Alors que la moitié des Français a reçu une première dose de vaccin, se pose désormais la question de la capacité de notre pays à atteindre l’immunité collective d’ici la fin de l’été, avec un taux de couverture de 80% de la population totale. Selon l’Académie nationale de médecine, il y aurait environ 30% de personnes hésitantes ou opposées à la vaccination. L’enjeu principal des semaines à venir est donc de les convaincre de passer à l’acte, ce qui n’a rien d’évident.

En effet, nous nous retrouvons dans une situation bien connue en théorie des jeux où certains individus se comportent de manière opportuniste : ils attendent, en se disant qu’ils feront partis des 20% non vaccinés qui profiteront de l’immunité collective. Le problème est que si ces comportements sont répandus parmi les hésitants et les opposants, il sera difficile d’atteindre rapidement le seuil des 80%. Comment faire pour surmonter cet obstacle ?

Une première option est de communiquer un message aussi simple que moralisateur : en ne se vaccinant pas, ces individus font supporter un risque à tous ceux qui n’ont pas pu encore se faire vacciner. Mais cet appel au civisme sera à l’évidence insuffisant pour surmonter les comportements d’ « égoïsme rationnel ».

Une seconde option est de déployer le passeport vaccinal. Cette mesure entrera en vigueur le 9 juin en France mais ne concernera que les rassemblements de plus de 1000 personnes puis les voyages à l’étranger. Son périmètre est donc aujourd’hui trop étroit pour être une réponse suffisante.

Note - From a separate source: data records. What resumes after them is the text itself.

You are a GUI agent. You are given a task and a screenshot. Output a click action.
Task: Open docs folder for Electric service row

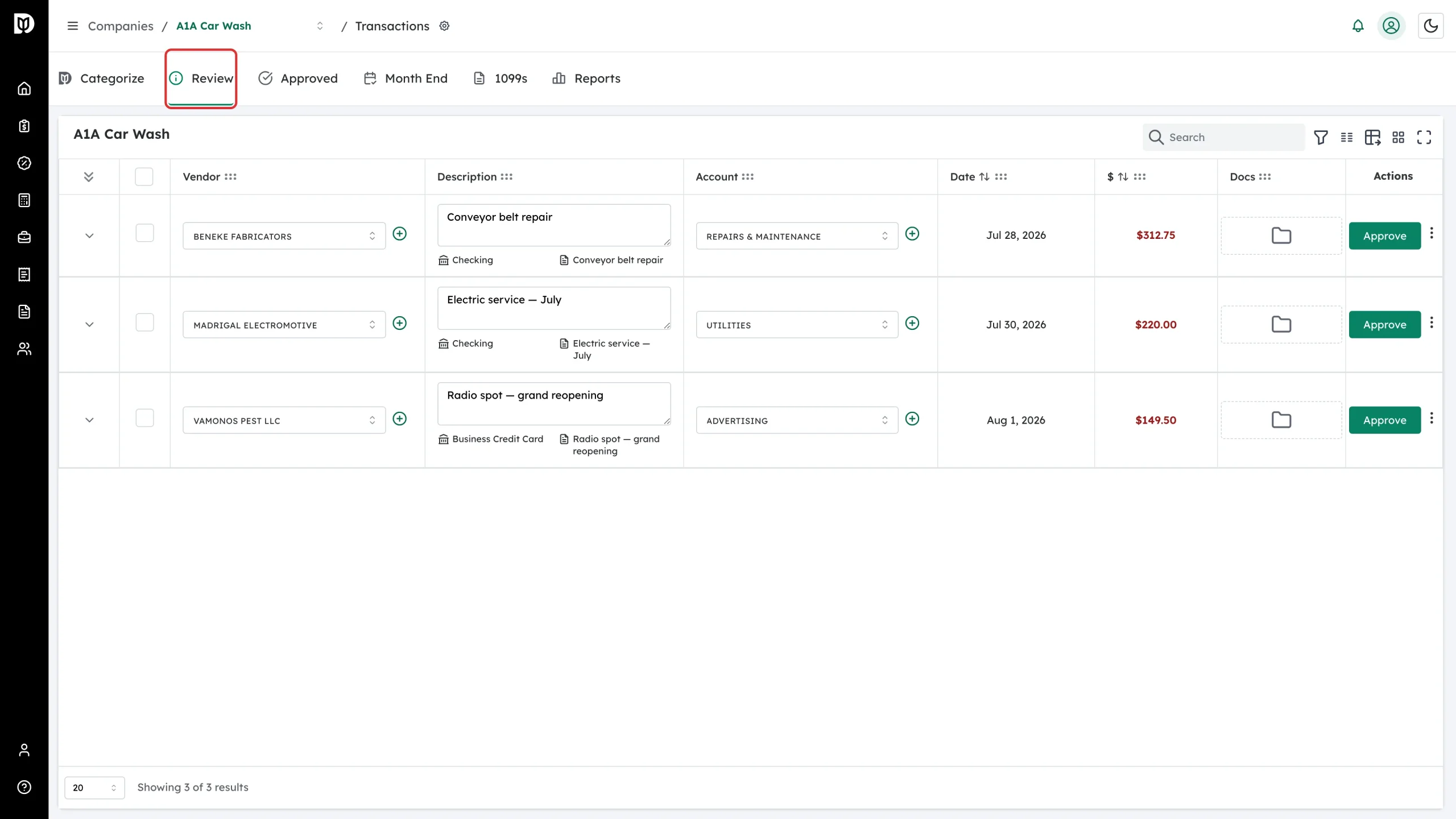1281,325
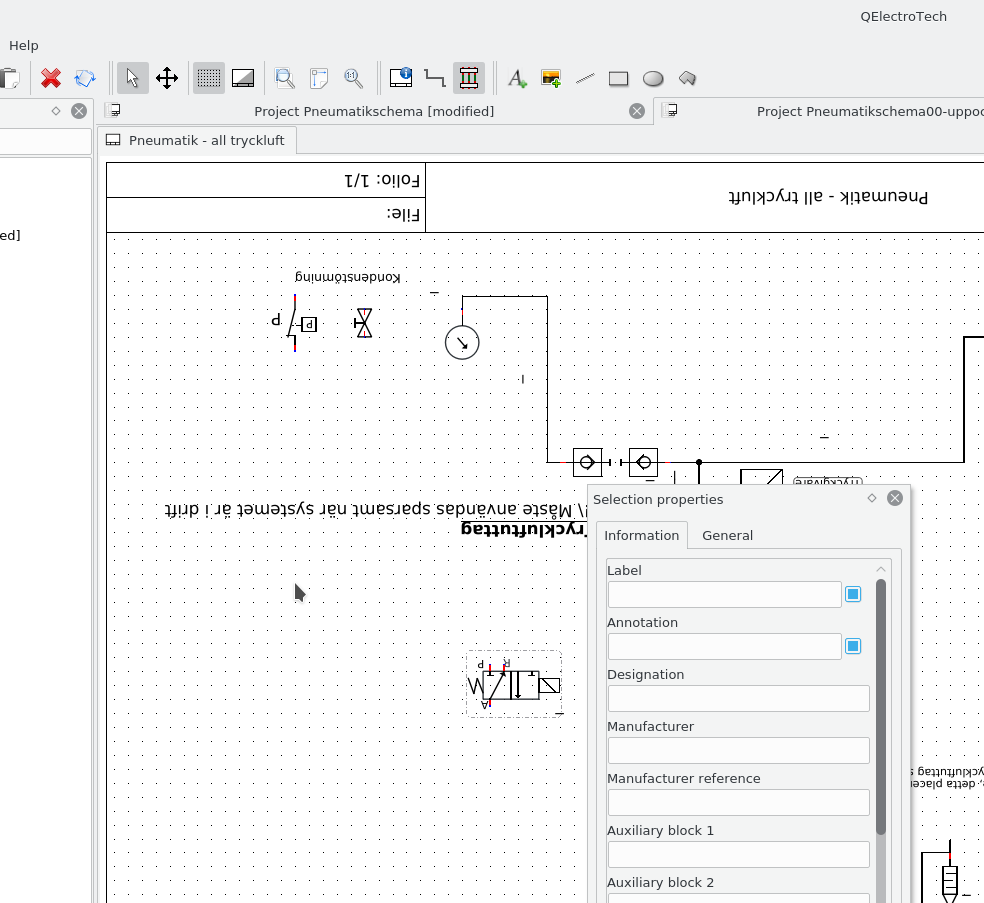Switch to the General tab
The image size is (984, 903).
click(727, 535)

Il reste à se tourner vers des mesures plus coercitives, à savoir l’obligation vaccinale. Rappelons qu’elle existe déjà en France depuis longtemps pour des maladies comme la polio. On pourrait imaginer, comme le préconise l’Académie de médecine, que cette obligation soit dans un premier temps cantonnée à l’exercice de certaines activités professionnelles qui sont en contact physique avec de nombreuses personnes : on songe aux enseignants ou aux policiers, mais aussi à tous ceux qui travaillent dans le commerce de détail, la restauration, l’hôtellerie, les établissements culturels et du sport. Ainsi, en Italie, les soignants et pharmaciens ont, depuis le 10 avril, l’obligation de se faire vacciner lorsqu’ils sont en contact avec le public. Dans un second temps, cette mesure pourrait être élargie à l’ensemble de la population.

Mais l’obligation vaccinale ne sera véritablement efficace que si elle est assortie de sanctions. Dans le cas des travailleurs exposés, des interdictions provisoires d’exercer pourrait être mises en place. La Nouvelle-Zélande est allée plus loin, en n’hésitant pas  à licencier des agents des douanes qui avaient refusé de se faire vacciner. Dans le cas des personnes qui ne travaillent pas, une sanction monétaire pourrait être envisagée, comme cela existe déjà en Suède. Pour qu’elle soit vraiment lisible et dissuasive, l’amende devrait être calculée sur la base de ce que coûte à la collectivité l’hospitalisation d’un malade du Covid. Cela aurait la vertu de faire comprendre aux récalcitrants que leur comportement fait supporter un coût élevé à la collectivité ; il est donc légitime qu’ils en supportent en retour … le prix.